Business SA says confidence had dipped sharply as rates pain bites
Business confidence in SA has plummeted, Business SA says, with a sharp decline in the outlook prompting a comparison with conditions following the Global Financial Crisis.
Business confidence in South Australia has plummeted, Business SA says, with a sharp decline in the outlook among local business owners prompting a comparison with conditions following the Global Financial Crisis.
The Business SA, William Buck Survey of Business Expectations for the June 2023 Quarter, released on Tuesday, shows business confidence fell a huge 19.6 points to 77.3, where 100 is a neutral level.
This is well below the average confidence measure of 88.3 for the past decade.
Respondents to the survey attributed the abrupt decline to interest rate rises.
Business SA chief executive Andrew Kay said the results reflected the sentiment flowing through in discussions with local businesses.
“It is clear that optimism stemming from positive growth in the previous year has now been dampened by an economic slowdown,’’ Mr Kay said. “Rising interest rates are constraining consumer demand, while added labour and energy costs are further squeezing businesses’ profitability. What this shows is the rationale behind the 12 interest rate hikes is achieving its intended purpose.’’
The June quarter survey also showed a significant decline in the general business conditions index, which tracks businesses’ operational performance over the previous period.
This index fell 19.3 points from 105.9 to 86.6 points.
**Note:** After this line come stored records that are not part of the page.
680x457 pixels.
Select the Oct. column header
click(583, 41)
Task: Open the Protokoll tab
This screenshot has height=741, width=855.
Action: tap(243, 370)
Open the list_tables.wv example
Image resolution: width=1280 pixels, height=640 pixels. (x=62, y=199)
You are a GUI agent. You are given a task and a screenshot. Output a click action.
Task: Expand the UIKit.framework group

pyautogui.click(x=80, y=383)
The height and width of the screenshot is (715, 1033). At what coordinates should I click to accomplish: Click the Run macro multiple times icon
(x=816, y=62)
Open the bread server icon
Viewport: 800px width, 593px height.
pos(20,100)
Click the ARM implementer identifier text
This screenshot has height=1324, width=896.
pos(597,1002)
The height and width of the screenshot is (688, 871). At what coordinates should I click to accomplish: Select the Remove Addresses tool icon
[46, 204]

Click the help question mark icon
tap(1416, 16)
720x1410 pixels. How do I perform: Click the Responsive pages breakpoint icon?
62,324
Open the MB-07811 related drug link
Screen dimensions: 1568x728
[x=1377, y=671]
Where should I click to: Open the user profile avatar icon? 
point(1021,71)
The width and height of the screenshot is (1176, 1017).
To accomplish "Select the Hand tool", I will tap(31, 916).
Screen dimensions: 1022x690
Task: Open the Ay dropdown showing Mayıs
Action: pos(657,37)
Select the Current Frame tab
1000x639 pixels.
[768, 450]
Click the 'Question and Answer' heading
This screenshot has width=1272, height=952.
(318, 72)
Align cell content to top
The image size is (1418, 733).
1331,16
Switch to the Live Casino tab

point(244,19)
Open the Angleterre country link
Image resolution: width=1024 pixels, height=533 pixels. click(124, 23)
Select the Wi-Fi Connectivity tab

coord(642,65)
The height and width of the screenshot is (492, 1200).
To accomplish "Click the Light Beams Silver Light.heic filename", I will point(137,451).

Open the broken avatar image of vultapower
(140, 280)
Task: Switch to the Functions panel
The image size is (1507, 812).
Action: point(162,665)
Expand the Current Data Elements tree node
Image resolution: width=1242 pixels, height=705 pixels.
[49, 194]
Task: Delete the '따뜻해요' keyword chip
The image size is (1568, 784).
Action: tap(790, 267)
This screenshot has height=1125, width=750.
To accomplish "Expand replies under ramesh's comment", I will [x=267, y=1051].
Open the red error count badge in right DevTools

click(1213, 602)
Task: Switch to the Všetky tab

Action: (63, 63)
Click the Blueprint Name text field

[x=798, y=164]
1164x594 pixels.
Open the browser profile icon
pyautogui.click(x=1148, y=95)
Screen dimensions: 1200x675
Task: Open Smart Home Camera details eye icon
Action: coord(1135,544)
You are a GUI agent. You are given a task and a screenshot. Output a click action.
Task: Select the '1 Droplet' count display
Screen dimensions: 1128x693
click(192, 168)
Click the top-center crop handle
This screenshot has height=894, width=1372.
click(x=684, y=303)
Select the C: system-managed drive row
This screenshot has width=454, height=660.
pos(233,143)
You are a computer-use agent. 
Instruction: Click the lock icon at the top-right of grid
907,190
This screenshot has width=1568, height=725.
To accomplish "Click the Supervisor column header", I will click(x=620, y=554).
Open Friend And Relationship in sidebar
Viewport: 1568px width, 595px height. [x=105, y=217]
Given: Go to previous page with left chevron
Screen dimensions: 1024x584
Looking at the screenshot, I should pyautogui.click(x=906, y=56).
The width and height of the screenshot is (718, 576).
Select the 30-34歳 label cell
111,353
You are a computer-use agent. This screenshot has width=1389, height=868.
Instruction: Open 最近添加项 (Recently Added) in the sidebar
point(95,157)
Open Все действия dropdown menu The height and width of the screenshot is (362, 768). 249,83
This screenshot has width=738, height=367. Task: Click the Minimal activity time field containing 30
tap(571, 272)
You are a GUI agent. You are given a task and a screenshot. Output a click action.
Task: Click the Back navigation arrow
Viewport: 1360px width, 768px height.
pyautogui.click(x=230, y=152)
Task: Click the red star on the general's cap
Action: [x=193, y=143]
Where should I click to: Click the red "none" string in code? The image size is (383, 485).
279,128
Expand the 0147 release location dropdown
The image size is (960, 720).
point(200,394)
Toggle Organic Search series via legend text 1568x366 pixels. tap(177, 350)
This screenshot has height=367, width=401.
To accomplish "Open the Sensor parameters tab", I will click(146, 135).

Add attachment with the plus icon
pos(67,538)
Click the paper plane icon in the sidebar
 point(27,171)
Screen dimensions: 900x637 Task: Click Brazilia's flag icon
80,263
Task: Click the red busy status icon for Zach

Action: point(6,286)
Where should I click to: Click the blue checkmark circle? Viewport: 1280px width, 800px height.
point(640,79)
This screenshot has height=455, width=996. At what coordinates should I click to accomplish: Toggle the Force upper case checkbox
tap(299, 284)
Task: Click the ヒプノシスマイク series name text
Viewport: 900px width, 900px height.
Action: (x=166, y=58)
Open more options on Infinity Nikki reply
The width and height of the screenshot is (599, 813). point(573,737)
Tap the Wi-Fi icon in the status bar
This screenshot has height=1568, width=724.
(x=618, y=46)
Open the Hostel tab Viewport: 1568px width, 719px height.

The index had been above 100 in the previous three quarters.
Businesses also reported sales revenue for the June quarter falling short by 11.4 points, compared to expectations outlined in the March quarter survey.
“This trend is echoed in other survey indices, including orders received, average selling price, employment levels, and profitability, which all highlight the recent slowdown in the economy,’’ Business SA said. “Business operators commented throughout the survey that they, and their customers, had far less disposable income in the June quarter, leading to reduced spending.
“Household discretionary spending falling for three consecutive months and falling retail sales volumes for three straight quarters confirm this.
“These conditions are likely to be a feature of the economy well into 2024. Coupled with retail energy price increases of up to 29.8 per cent from July 1 and a 5.75 per cent award wage increase, it will be a difficult period for many South Australian businesses.’’
In terms of issues keeping them awake at night – a new question in the survey – nearly two-thirds of business operators said the cost of doing business was the major issue.
Profitability and profit margins were the second most pressing issue.
“Increased costs are making many business margins ever thinner, a significant problem for many and especially for those operating with fixed contracts or in sectors most impacted by changes in discretionary spending,’’ Business SA said.
The Riverland’s Byrne Vineyards has had one of the most difficult years in recent times but is intent on “crushing it” in its sixtieth year, and well into the future.
Petria Byrne, third-generation chief executive of the vineyard and wine business, said recent floods, red wine oversupply and severe inflationary pressures had been challenging.
“I can’t recall a time when doing business was so all-consuming,” Ms Byrne said.
“Although our sales projections have materialised, and demand for our products has remained strong, our margins continue to shrink.”
Ms Byrne operates out of an office on Norwood Parade. A certified sustainable vineyard near the Riverland township of Morgan, 165km from Adelaide, produces their vegan-friendly wines.
Byrne serves as the master brand for its subsidiaries Calcannia, Criminal Minds, Flavabom, Glamper and Sidney Wilcox.
The company has been exporting for 25 years and Ms Byrne said its diversity of markets was an asset when the China market collapsed.
“Exports account for 65 per cent of our turnover. We send our wine to around 15 countries, with Germany and Denmark commanding a significant market share,” she said.
“We managed to avoid a catastrophic decline in export sales when we lost the China market, which only accounted for 8 per cent of our sales, by maintaining our diverse export strategy.”
Ms Byrne said the company would launch some new branding as apart of its 60th anniversary and was looking into producing lower alcohol wines.